I też zgodzę się z tym, że jak ktoś po 10 latach pracy w jakimś zawodzie chce iść na med to tak, tak, idź, szansa życia!", a gdyby ktoś po 10 latach bycia lekarzem chciałaby zmienić zawó to pewnie byłoby nie rób tego
Myślę, soczka, że najlepiej będzie jak dotrwasz do czerwca i w międzyczasie zastanowisz się co tak naprawdę chcesz robić, bo w połowie roku akademickiego i tak na nowe studia nie pójdziesz. A w ogóle czy żadne inne przedmioty Ci się nie podobają? Czy w ogóle jest coś co Cię trochę bardziej interesuje? W czym czujesz się dobry?

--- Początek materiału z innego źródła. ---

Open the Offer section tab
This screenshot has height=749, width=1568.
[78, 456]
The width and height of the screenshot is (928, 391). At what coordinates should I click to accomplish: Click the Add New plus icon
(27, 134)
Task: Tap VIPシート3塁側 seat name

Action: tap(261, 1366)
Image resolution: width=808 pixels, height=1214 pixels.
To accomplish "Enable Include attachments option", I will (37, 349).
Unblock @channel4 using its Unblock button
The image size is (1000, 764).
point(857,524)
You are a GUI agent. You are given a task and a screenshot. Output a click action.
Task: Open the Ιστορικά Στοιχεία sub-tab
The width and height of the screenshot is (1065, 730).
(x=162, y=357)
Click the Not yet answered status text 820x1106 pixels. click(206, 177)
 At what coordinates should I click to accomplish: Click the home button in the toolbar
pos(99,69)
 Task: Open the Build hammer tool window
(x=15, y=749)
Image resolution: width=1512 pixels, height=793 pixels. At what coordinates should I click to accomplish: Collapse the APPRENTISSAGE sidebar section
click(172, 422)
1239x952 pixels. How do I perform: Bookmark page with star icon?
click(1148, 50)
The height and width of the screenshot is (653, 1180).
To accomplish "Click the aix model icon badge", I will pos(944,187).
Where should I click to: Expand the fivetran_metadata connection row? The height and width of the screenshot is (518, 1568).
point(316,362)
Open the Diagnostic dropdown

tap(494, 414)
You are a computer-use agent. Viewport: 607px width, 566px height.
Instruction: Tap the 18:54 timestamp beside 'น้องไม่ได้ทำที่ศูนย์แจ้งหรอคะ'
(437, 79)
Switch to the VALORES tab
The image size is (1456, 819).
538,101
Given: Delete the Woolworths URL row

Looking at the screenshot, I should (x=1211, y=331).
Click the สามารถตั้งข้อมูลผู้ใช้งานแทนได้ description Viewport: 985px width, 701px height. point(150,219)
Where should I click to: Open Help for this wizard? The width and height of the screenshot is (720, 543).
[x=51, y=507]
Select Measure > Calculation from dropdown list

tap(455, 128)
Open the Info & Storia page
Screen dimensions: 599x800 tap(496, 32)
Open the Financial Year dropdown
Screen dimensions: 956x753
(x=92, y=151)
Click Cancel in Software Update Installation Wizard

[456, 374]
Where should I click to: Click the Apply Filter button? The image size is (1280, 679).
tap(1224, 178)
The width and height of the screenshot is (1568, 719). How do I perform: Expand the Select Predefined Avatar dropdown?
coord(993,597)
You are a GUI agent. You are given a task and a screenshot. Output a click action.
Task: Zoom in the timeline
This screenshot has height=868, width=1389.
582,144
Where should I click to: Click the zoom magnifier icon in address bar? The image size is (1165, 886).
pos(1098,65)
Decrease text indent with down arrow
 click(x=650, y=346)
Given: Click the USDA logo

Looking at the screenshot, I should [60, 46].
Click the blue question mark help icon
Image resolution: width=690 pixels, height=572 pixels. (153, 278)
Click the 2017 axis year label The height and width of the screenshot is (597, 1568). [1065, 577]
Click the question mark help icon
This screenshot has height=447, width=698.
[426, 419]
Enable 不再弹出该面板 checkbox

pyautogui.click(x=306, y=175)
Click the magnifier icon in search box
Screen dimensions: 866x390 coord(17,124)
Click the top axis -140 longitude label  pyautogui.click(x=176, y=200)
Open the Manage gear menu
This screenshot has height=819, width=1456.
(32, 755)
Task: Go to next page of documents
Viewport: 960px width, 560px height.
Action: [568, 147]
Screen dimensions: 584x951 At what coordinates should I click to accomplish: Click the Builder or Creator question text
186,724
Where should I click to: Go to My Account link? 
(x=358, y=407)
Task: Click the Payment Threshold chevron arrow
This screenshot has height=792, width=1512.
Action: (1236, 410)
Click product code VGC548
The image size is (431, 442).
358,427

Re: Czy warto zrezygnować z medycyny ?

: 6 sty 2017, o 21:43
autor: Mårran
Tak, zanim zaczniesz zmieniać swoje życie, musisz mieć plan, jakąś bazę, coś, w czym chcesz się spełniać. Bo na spontana jest modne wśród coachów, ale tak mogą tylko ludzie już mający wybitny talent w jakimś kierunku, którzy potem zostają milionerami.
I przestrzegam przed wybieranem takich planów na życie jak fotografia czy podróże i pisanie o nich, bo to temat modny jak dzwony w latach 70-tych, każda nastolatka o tym marzy i wiele próbuje, sądząc po tysiącach stron i blogów.
Ale jakiś konkretny pomysł na siebie w zamian medycyny może oszczędzić Ci wielu życiowych problemow

Re: Czy warto zrezygnować z medycyny ?

: 9 sty 2017, o 17:03
autor: mossa
SavannahS pisze:Co innego zmęczenie, zniechęcenie ilością materiału, a co innego stwierdzenie, że to nie jest coś, co mnie kręci. To prawda, że zawsze przyjdzie jakiś dół", brak motywacji, ale gdy ja na 1 roku uczyłam się anatomii, to interesowało mnie to i chciałam się uczyć, tylko że po wielu godzinach nauki często późnym wieczorem nie ma się na nic ochoty. soczka, pisze wyraźnie nie podoba mi się, nie interesuje mnie to". Czy warto się męczyć ze studiami, których się nie lubi tylko dlatego, że to medycyna?
Anatomia nie interesowała mnie kompletnie, i nie interesuje nadal - zawsze najtrudniejszą do przebrnięcia częścią każdego podręcznika było krótkie streszczenie anatomii oka/ucha/układu rozrodczego/nerwowego czy czego tam dany podręcznik dotyczył. No dramat zupełny jak dla mnie z tą anatomią, nic tylko rzucać studia żeby się nie męczyć. Ale jednak nie. Jakoś przemęczyłam, dotrwałam do klinik. Zainteresowała mnie interna, później intensywna terapia. Studia skończyłam, w pracy się odnajduję. A anatomia nadal mnie nudzi i męczy. I w całkiem sporej części specjalizacji nie jest potrzebna w nawet połowie tego, co trzeba na I roku wkuć.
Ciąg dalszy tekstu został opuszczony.